**What is expected:**
Copy the lines from the one containing "This screenshot has" through the last line, leaving out the pictures.

Document and screenshot pointing entries:
'''
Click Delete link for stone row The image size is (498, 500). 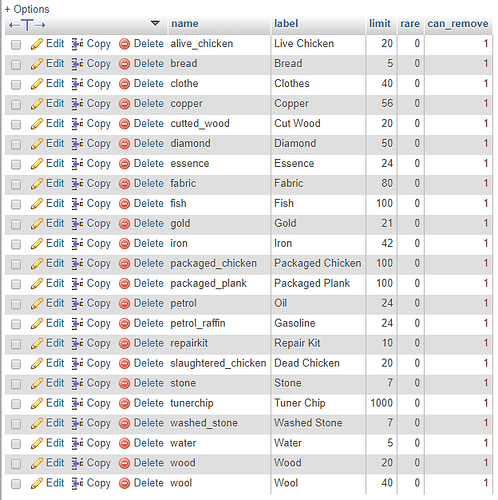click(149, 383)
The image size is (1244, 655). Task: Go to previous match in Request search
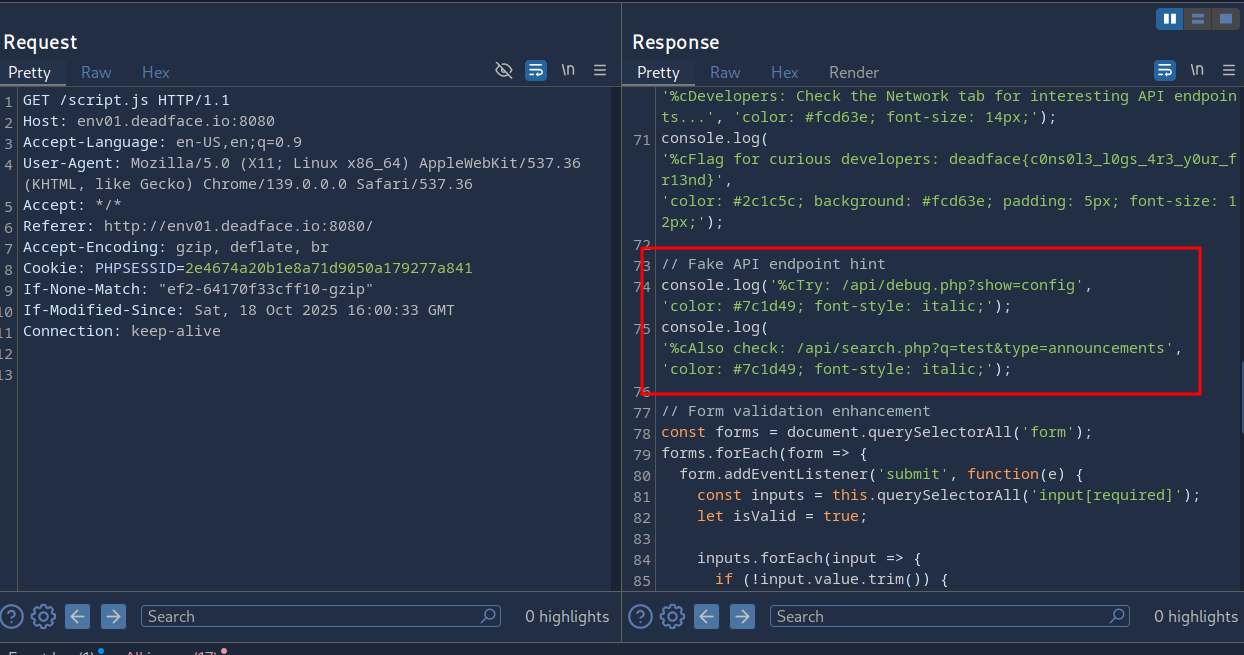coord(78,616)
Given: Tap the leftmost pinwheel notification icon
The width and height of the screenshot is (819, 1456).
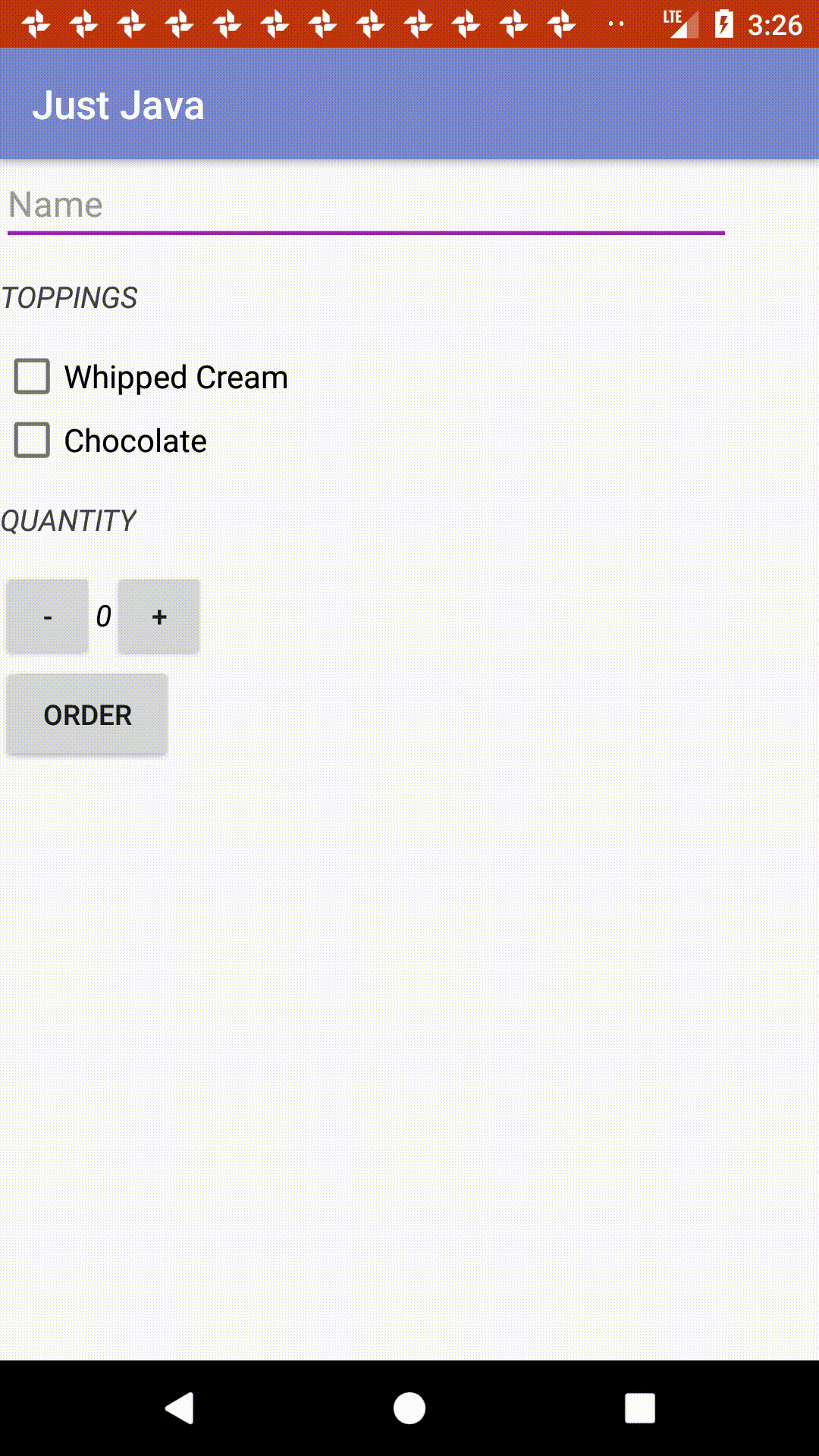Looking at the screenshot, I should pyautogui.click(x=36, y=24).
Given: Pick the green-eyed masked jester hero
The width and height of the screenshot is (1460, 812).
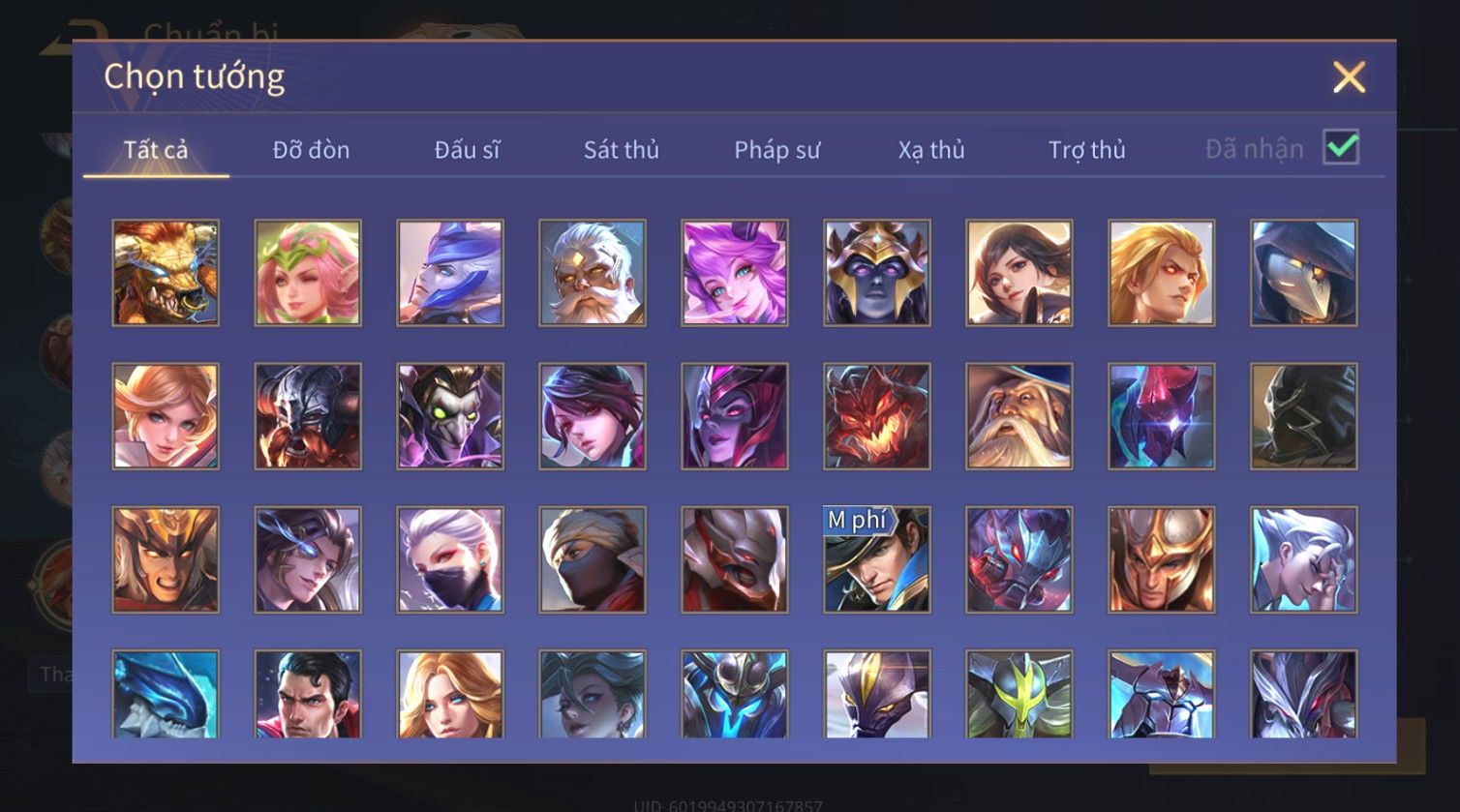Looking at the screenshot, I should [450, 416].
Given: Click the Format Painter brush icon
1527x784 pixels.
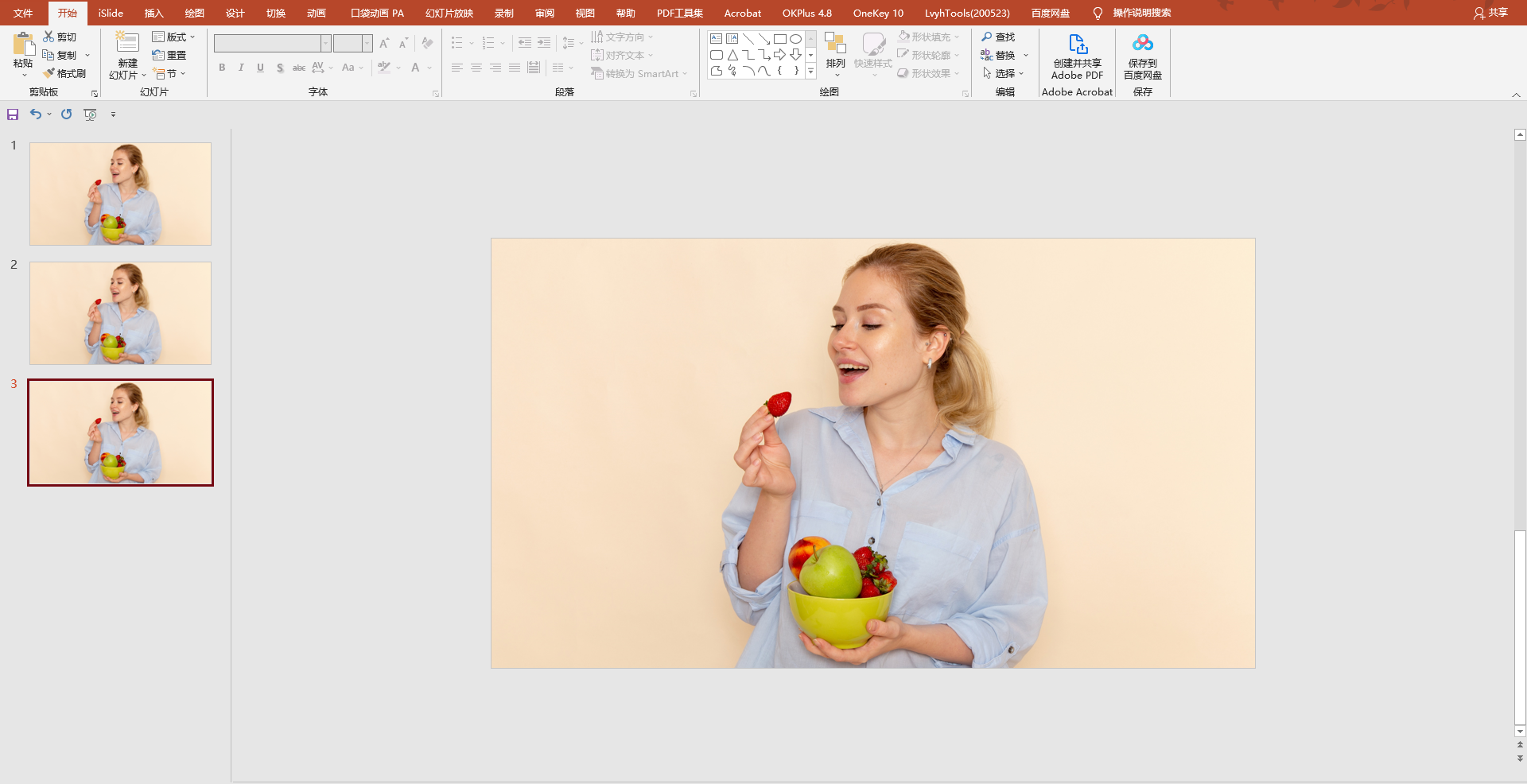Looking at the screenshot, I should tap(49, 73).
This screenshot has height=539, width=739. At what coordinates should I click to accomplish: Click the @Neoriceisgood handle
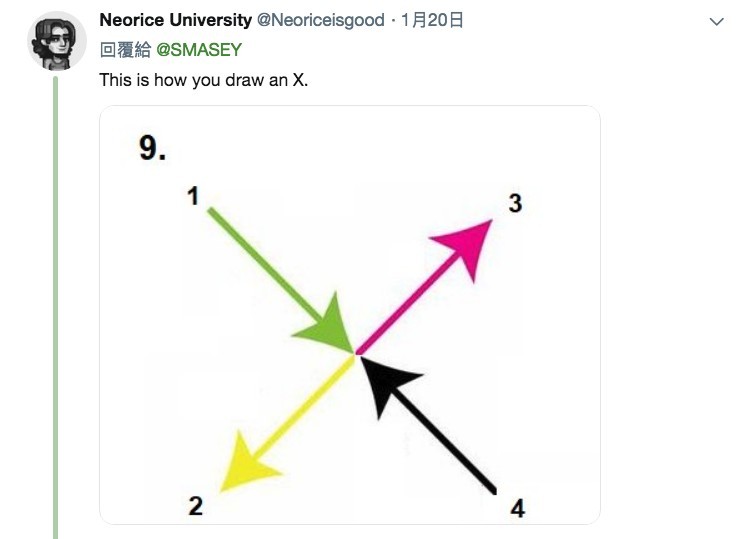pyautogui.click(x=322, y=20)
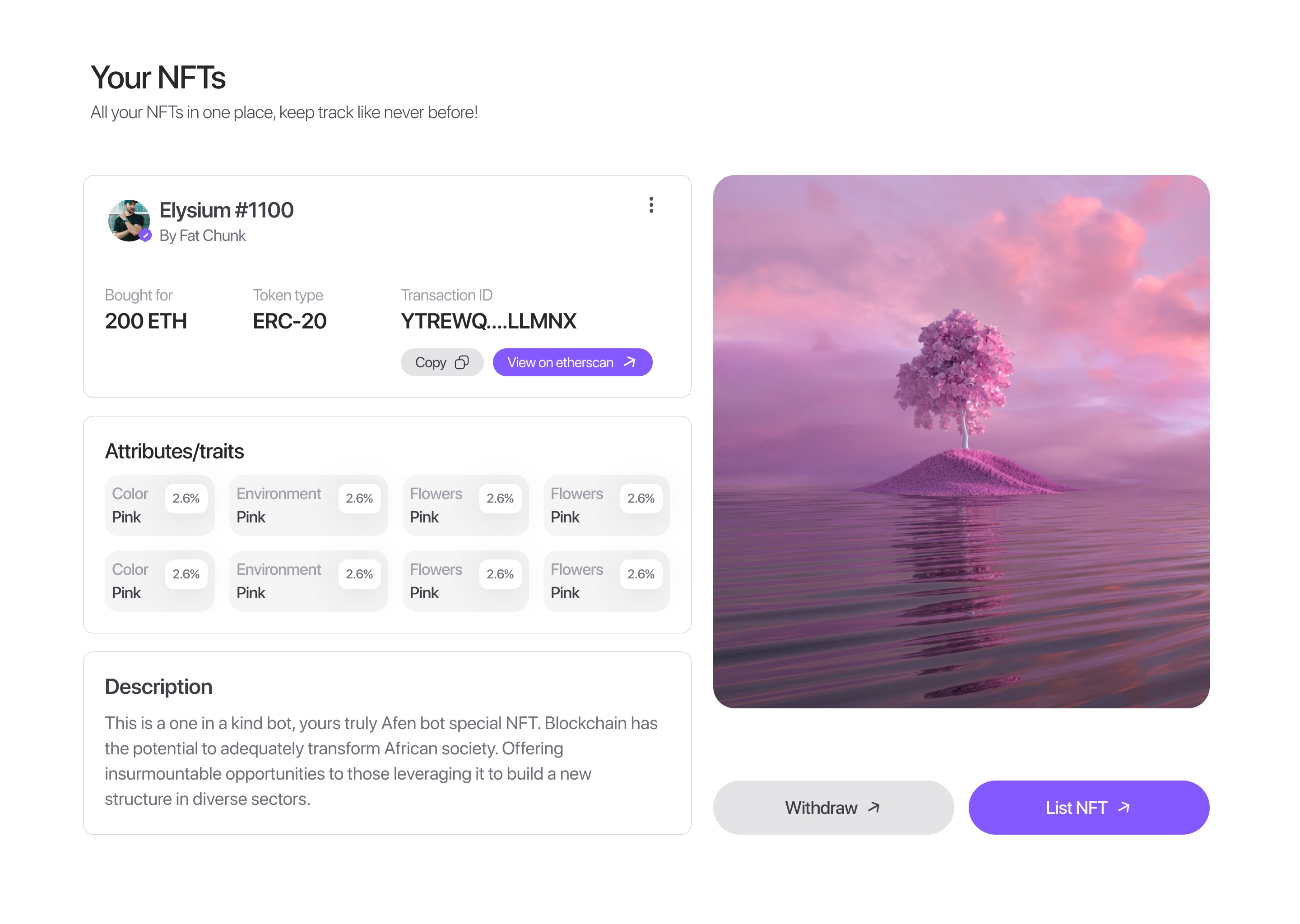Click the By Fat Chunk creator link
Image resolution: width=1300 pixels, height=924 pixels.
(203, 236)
'''
**Task answer:**
This screenshot has height=539, width=739. At what coordinates should I click to accomplish: Click the @Neoriceisgood handle
pyautogui.click(x=322, y=20)
Click the By Fat Chunk creator link
Image resolution: width=1300 pixels, height=924 pixels.
(203, 236)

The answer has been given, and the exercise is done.